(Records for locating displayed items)
----

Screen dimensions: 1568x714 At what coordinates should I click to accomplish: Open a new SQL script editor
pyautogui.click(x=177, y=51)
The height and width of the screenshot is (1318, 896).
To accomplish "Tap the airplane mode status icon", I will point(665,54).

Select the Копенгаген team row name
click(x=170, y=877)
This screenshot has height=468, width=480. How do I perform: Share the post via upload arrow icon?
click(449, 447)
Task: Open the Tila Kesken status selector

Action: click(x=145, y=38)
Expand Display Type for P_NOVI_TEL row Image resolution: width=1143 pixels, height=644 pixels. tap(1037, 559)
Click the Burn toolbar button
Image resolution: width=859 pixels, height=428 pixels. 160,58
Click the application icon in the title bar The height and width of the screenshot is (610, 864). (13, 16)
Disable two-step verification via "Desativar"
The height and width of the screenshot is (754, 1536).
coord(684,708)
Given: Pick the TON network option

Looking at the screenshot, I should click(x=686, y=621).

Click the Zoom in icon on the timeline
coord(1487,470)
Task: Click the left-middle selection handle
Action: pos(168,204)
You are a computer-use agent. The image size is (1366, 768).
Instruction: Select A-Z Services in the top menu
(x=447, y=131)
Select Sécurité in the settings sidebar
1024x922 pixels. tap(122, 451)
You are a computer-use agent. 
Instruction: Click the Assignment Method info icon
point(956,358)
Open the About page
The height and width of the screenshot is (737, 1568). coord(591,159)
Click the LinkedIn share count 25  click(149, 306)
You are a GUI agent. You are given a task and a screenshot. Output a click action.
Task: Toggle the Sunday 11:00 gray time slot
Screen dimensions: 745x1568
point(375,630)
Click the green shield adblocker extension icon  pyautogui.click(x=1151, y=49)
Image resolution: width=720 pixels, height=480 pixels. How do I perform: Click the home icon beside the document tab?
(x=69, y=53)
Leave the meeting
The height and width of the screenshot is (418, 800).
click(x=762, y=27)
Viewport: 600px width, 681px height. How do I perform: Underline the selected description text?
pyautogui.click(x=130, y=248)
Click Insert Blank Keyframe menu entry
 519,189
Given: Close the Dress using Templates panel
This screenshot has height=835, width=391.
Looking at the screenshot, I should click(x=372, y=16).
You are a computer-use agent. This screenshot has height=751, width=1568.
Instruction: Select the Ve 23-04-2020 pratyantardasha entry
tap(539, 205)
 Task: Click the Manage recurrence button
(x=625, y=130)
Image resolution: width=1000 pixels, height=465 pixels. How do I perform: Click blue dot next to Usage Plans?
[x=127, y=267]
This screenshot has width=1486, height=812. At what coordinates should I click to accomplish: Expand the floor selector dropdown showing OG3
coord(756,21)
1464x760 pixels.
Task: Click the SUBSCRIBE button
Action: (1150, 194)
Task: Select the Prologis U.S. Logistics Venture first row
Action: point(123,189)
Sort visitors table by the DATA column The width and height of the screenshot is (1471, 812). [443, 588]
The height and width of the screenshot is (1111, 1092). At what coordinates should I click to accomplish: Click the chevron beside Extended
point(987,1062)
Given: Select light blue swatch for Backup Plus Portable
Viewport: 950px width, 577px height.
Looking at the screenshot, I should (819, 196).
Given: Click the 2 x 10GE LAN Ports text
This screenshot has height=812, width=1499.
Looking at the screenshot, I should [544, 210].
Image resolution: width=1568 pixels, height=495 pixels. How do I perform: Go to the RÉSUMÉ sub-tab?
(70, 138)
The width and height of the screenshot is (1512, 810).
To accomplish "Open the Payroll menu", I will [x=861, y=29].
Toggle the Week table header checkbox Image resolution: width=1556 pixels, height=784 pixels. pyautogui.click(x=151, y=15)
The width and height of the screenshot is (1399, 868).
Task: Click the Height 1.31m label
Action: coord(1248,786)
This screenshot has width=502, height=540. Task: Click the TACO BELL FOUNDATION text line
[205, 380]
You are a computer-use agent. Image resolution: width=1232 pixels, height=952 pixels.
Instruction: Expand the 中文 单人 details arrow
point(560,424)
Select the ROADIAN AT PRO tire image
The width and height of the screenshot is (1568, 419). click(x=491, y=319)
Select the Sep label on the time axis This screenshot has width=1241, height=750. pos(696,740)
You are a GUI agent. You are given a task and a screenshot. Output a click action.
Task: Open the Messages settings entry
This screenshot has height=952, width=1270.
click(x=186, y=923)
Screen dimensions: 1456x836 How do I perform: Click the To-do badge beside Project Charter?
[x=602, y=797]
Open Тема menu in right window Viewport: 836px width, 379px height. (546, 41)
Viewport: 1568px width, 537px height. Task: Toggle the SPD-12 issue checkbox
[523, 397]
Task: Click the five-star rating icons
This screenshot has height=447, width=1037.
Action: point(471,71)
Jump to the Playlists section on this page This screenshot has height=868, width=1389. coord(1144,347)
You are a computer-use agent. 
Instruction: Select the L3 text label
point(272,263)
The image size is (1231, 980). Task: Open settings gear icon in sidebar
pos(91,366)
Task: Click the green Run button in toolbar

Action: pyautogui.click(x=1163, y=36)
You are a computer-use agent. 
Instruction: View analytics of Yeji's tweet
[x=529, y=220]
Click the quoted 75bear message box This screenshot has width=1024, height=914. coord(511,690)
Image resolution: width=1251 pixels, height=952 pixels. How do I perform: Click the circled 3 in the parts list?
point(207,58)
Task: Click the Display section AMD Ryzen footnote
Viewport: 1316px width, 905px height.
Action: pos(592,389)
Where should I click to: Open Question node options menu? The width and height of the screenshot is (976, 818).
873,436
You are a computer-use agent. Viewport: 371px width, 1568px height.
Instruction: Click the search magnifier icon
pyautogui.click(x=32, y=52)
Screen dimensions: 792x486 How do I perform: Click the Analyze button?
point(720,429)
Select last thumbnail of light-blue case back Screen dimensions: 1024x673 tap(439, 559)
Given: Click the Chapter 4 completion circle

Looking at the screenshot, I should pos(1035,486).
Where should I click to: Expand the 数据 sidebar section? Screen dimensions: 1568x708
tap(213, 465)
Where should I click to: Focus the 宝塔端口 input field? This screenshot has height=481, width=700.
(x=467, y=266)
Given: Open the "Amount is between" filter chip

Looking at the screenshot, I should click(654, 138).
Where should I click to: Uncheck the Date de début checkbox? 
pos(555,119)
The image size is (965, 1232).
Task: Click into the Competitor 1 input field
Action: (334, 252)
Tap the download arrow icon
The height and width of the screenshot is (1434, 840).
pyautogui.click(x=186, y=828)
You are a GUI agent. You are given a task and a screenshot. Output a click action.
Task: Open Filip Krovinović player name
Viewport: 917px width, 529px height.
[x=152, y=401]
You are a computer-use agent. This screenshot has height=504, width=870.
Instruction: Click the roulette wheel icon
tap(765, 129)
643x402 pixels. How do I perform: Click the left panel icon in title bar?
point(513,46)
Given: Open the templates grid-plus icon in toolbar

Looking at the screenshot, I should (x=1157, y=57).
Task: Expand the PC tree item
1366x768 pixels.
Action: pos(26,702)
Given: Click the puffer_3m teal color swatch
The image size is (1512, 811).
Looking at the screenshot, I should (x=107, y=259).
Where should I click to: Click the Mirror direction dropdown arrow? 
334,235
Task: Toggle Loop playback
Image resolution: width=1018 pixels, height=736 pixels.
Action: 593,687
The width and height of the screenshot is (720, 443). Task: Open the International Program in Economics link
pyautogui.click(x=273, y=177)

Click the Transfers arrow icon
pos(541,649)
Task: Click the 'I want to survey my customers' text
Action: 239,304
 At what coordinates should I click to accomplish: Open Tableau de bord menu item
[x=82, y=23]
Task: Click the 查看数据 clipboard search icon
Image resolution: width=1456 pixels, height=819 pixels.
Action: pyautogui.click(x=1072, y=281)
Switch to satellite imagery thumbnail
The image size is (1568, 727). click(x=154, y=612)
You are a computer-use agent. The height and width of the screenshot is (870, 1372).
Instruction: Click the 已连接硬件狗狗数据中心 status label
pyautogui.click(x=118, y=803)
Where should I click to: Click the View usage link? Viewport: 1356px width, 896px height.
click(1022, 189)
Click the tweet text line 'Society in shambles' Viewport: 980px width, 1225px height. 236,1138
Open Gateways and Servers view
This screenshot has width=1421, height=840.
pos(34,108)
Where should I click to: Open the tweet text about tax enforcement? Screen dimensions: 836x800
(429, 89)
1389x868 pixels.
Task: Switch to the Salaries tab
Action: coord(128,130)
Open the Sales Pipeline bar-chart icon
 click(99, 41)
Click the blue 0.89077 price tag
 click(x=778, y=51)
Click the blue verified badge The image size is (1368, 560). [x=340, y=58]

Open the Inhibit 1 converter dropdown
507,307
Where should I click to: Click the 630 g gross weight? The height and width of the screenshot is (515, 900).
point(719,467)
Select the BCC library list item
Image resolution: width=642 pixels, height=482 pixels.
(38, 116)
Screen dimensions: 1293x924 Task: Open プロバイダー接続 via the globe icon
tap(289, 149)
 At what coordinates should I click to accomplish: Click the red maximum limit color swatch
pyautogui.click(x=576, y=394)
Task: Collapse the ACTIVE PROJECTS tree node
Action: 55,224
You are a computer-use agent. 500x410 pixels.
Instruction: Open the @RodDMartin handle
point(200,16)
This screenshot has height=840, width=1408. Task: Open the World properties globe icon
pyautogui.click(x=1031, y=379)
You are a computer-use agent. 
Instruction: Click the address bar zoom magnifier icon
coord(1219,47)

----

• [Task description]:
Retype the material from the line containing "Where should I click to: Open Question" through the line containing "Looking at the screenshot, I should (x=1157, y=57).", including both of those lines, reproducing each line without alteration.

• [Result of the task]:
Where should I click to: Open Question node options menu? The width and height of the screenshot is (976, 818).
873,436
You are a computer-use agent. Viewport: 371px width, 1568px height.
Instruction: Click the search magnifier icon
pyautogui.click(x=32, y=52)
Screen dimensions: 792x486 How do I perform: Click the Analyze button?
point(720,429)
Select last thumbnail of light-blue case back Screen dimensions: 1024x673 tap(439, 559)
Given: Click the Chapter 4 completion circle

Looking at the screenshot, I should pos(1035,486).
Where should I click to: Expand the 数据 sidebar section? Screen dimensions: 1568x708
tap(213, 465)
Where should I click to: Focus the 宝塔端口 input field? This screenshot has height=481, width=700.
(x=467, y=266)
Given: Open the "Amount is between" filter chip

Looking at the screenshot, I should click(654, 138).
Where should I click to: Uncheck the Date de début checkbox? 
pos(555,119)
The image size is (965, 1232).
Task: Click into the Competitor 1 input field
Action: (334, 252)
Tap the download arrow icon
The height and width of the screenshot is (1434, 840).
pyautogui.click(x=186, y=828)
You are a GUI agent. You are given a task and a screenshot. Output a click action.
Task: Open Filip Krovinović player name
Viewport: 917px width, 529px height.
[x=152, y=401]
You are a computer-use agent. This screenshot has height=504, width=870.
Instruction: Click the roulette wheel icon
tap(765, 129)
643x402 pixels. How do I perform: Click the left panel icon in title bar?
point(513,46)
Given: Open the templates grid-plus icon in toolbar

Looking at the screenshot, I should (x=1157, y=57).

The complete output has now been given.